I vantaggi geopolitici ed energetici

Sono molteplici i vantaggi che l’Ue potrebbe trarre da un ingresso dell’Ucraina nella sua famiglia. Prima di tutto la sua posizione, strategica come crocevia tra Est e Ovest, in secondo luogo la sua produzione agricola e infine le sue ricche riserve energetiche e minerarie, dal gas al carbone alle terre rare. Il Cepr scrive che la ricostruzione del Paese dovrebbe essere vista come “un’opportunità di salto tecnologico. La possibilità più ovvia è creare un’economia priva di emissioni di carbonio“. Bruxelles dovrebbe dunque usare le risorse della ricostruzione per fare del Paese ex sovietico una sorta di prototipo di paese a emissioni bassissime che dovrebbe diventare, nel tempo, il motore del Green deal, capace di ridurre la dipendenza tecnologica e di materie prime critiche dall’estero, in particolare dalla Cina.

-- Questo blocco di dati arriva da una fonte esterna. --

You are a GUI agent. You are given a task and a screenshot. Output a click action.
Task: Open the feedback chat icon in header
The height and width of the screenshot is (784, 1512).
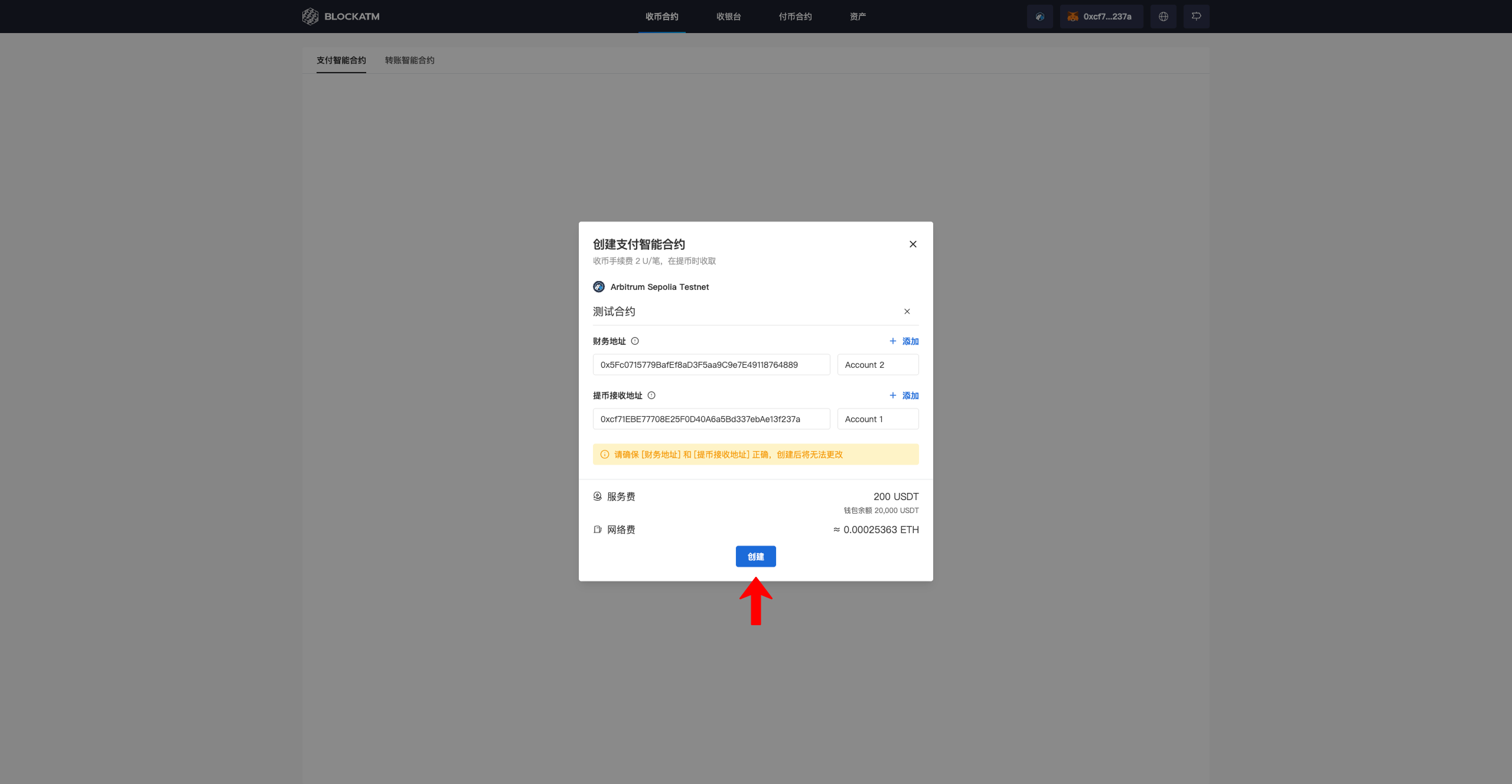pos(1196,17)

Ucraina: motore del green new deal

Attraverso la ricostruzione dell’apparato industriale ucraino si potrebbe spingere sulla riconversione verso la produzione di quei componenti necessari alla transizione ecologica che a oggi l’Ue è costretta a importare soprattutto dalla Cina. Inoltre l’Ucraina è ricca di materiali fondamentali per la svolta green: dal litio e alle terre rare, indispensabili per le batterie delle auto elettriche. Un anno fa, nel luglio 2021, la Commissione europea e il governo di Kiev hanno sottoscritto un memorandum di intesa per la ricerca e lo sfruttamento delle materie critiche ucraine.